*WHAT IS EXPECTED:* Print the whole listing again, exactly as it stands.

*RECORDS SUPPLIED:*

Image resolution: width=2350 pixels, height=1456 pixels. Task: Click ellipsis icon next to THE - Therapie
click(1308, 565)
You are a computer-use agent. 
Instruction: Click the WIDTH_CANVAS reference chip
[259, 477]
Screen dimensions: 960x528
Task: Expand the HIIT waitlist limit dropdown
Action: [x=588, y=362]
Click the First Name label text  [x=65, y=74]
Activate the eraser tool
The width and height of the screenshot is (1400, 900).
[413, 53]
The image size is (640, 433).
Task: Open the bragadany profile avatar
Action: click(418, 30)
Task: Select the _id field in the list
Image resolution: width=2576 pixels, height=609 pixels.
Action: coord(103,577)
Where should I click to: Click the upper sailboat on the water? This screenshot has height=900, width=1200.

*ANSWER SECTION:*
Image resolution: width=2350 pixels, height=1456 pixels. Task: Click ellipsis icon next to THE - Therapie
click(1308, 565)
You are a computer-use agent. 
Instruction: Click the WIDTH_CANVAS reference chip
[259, 477]
Screen dimensions: 960x528
Task: Expand the HIIT waitlist limit dropdown
Action: [x=588, y=362]
Click the First Name label text  [x=65, y=74]
Activate the eraser tool
The width and height of the screenshot is (1400, 900).
[413, 53]
The image size is (640, 433).
Task: Open the bragadany profile avatar
Action: click(418, 30)
Task: Select the _id field in the list
Image resolution: width=2576 pixels, height=609 pixels.
Action: coord(103,577)
Where should I click to: Click the upper sailboat on the water? This screenshot has height=900, width=1200.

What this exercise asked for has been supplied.